Just a few kilometres from the source of the Nile River, engineers for Italian-based Salini Costruttori are busy overseeing the construction of spillways for Uganda’s much-anticipated Bujagali dam project. The spillways will control flooding on either side of the river, and when they are finished early next year, work will begin in earnest on Bujagali, thus ending nearly a decade of stalled plans for the dam’s construction.

“We have been trying to develop Bujagali hydropower resources for quite some time,” says Minister of Energy and Mineral Development Daudi Migereko. “In the late 1990s, there was a lot of discussion regarding the development of the project, and in 2001, the World Bank approved it. Unfortunately, there were problems with the global energy sector at that time. The companies involved ran into financial problems, and the project came to a standstill.”

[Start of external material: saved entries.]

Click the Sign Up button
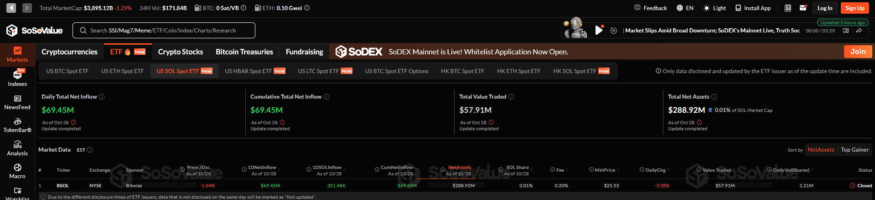pyautogui.click(x=854, y=8)
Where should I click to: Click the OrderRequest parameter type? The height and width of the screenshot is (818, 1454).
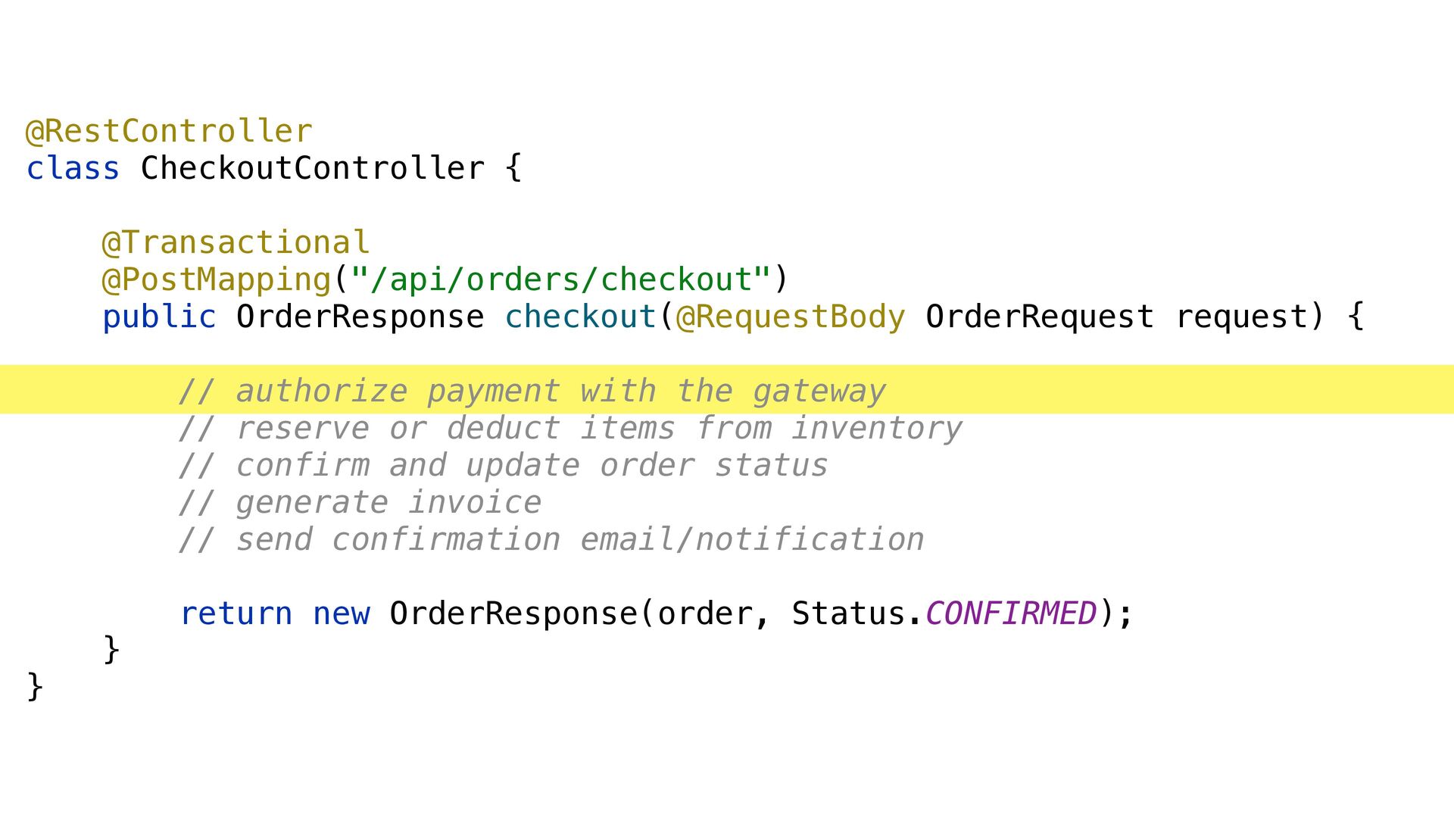(1040, 317)

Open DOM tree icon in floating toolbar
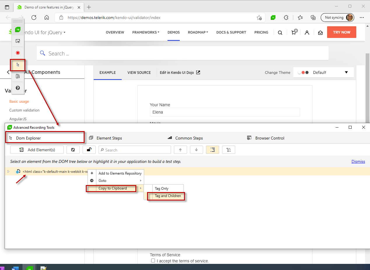[x=18, y=65]
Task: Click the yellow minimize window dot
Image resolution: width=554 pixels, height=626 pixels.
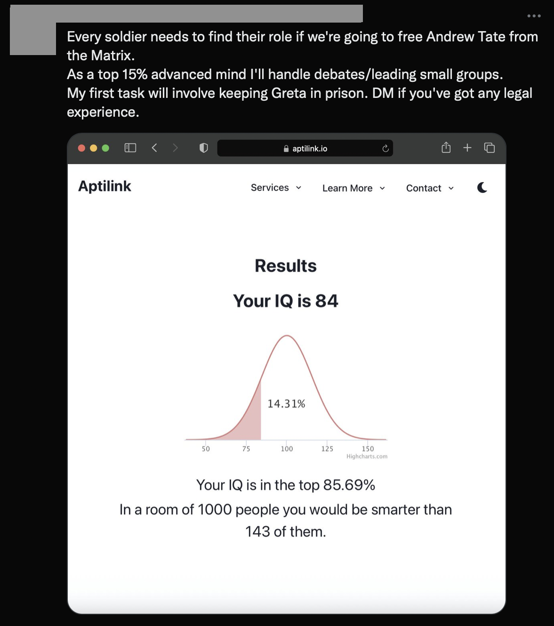Action: pyautogui.click(x=93, y=148)
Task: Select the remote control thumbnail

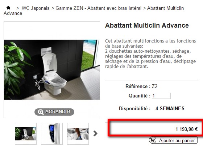Action: coord(52,134)
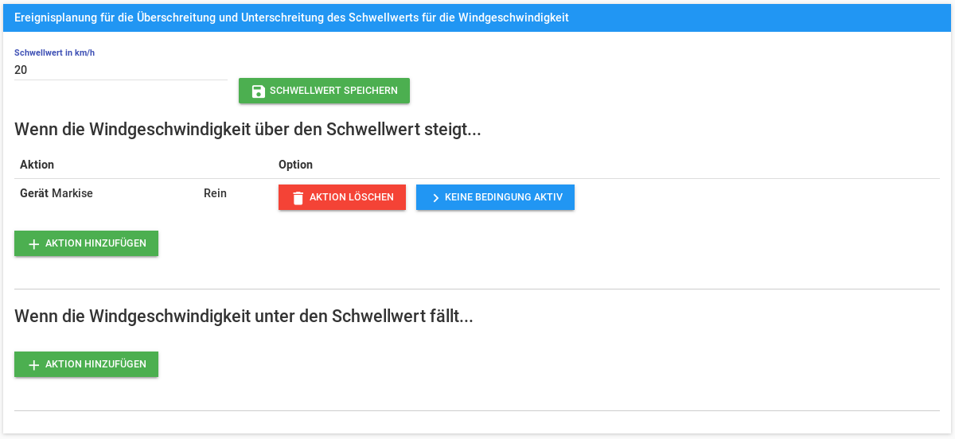Delete the action via Aktion löschen text
The image size is (955, 439).
(351, 197)
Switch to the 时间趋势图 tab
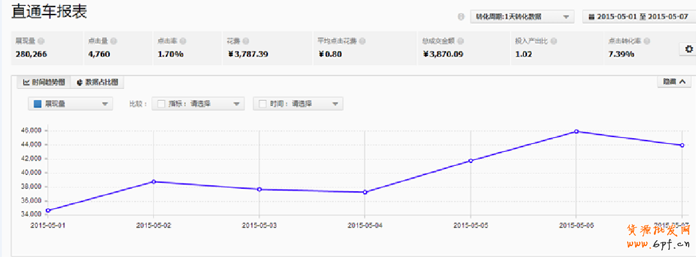 pos(44,82)

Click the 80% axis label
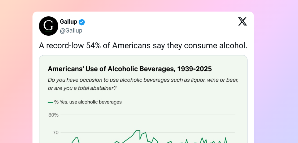click(x=53, y=115)
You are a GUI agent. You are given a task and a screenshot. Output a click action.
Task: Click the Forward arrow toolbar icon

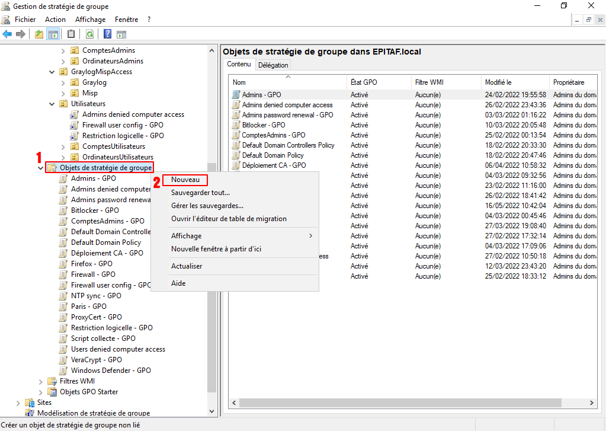20,34
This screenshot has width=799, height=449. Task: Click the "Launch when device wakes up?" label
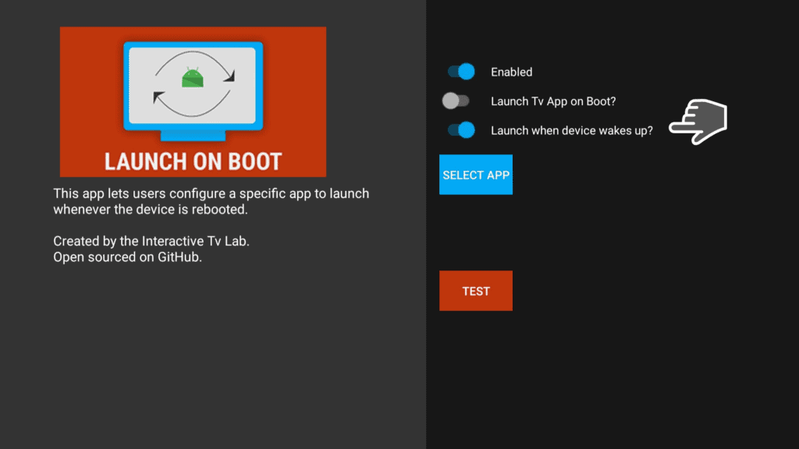pos(571,131)
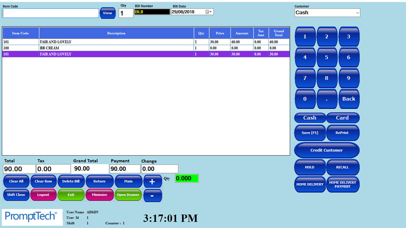Click the minus quantity button
The height and width of the screenshot is (228, 406).
tap(152, 195)
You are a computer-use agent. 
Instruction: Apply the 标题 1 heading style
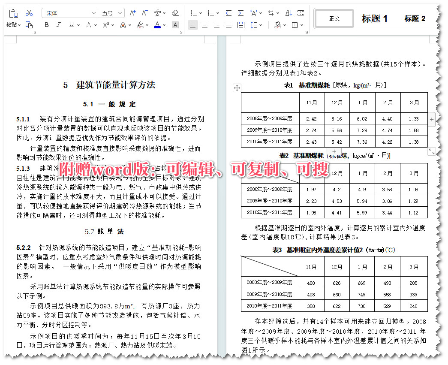(375, 18)
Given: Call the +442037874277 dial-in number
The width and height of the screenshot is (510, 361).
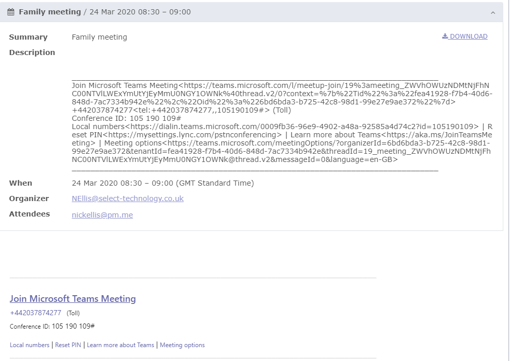Looking at the screenshot, I should [36, 313].
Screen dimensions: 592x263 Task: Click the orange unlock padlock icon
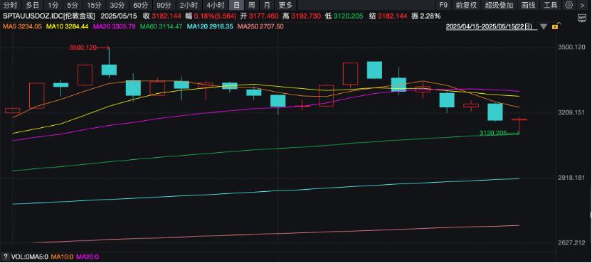pos(556,26)
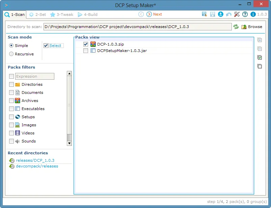This screenshot has height=208, width=271.
Task: Open the application settings tools icon
Action: pyautogui.click(x=237, y=15)
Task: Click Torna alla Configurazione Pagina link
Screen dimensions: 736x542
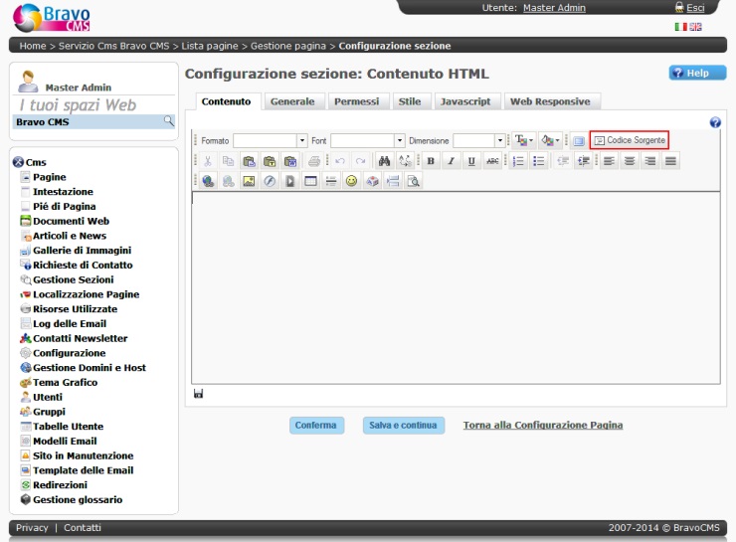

Now the $500 million dam, the single largest investment East Africa has ever seen, has new financiers: Aga Khan Development Network, which sponsors projects worldwide in fields ranging from education to rural development and institution building, and Sithe Global of America’s Blackstone Group.

The Italian firm they have chosen to build the dam is the same company behind the two Gilgel Gibe dams in Ethiopia, which transformed that country’s energy sector. Prior to their construction, Ethiopia was able to supply electricity to less than 20 per cent of its population. Today, it is a net exporter of what has come to be known as the country’s ‘white gold’ - hydroelectric power.

Uganda needs the electricity that Bujagali will supply. Only three per cent of Ugandans currently have access, and only half of these get their electricity from the national grid, using instead homegrown solutions such as solar panels, car batteries or household generators. The country’s electricity shortfall has cost it two per cent in growth, and has been a deterrent to foreign investment.
Bujagali will supply an additional 250 MW of electricity, covering the current 100 MW shortfall. But this is only the beginning. The government has recently announced a sector strategy that aims to increase Uganda’s capacity to 22,500 MW by 2020.

This may seem a stretch considering that nearly 98 per cent of its current supply is generated at another dam down the river, the 380 MW Owen Falls, but only a fraction of Uganda’s hydroelectric potential has been developed, and oil and gas have recently been discovered in the country.

Consequently, the government is considering a number of projects. “If anybody wants to invest in this country, and wants to invest in the energy sector, this is the time,” declares Mr Migerekohe. “There will be no better time than now. The demand for power is there, and the support from the government is there. This is really the time to invest.”